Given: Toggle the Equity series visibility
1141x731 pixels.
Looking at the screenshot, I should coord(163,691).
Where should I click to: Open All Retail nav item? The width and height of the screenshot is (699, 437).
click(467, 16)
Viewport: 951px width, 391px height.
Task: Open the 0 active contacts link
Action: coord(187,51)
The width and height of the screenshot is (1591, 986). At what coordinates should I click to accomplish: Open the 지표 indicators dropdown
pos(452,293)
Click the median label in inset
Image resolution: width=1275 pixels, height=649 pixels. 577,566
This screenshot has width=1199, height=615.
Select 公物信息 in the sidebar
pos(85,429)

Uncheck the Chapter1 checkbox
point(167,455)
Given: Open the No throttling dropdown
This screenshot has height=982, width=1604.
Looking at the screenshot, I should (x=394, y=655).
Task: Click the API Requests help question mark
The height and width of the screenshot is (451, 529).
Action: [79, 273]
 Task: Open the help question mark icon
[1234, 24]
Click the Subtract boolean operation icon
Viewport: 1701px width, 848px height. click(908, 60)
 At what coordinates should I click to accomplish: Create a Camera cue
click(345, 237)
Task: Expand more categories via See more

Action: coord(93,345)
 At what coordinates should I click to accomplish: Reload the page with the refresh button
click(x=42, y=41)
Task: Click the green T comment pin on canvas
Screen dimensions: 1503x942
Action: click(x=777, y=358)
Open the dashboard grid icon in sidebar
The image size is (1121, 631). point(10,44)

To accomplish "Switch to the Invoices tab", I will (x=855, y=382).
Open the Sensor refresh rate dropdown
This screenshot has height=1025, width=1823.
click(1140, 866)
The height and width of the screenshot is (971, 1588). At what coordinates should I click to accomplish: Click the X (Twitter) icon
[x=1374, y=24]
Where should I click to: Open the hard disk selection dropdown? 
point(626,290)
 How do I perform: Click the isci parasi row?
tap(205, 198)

**WHAT TO DO**
Reproduce each line from the records that contains the word "Given".

**EXERCISE RESPONSE**
Given: Toggle the Equity series visibility
Given: Open the No throttling dropdown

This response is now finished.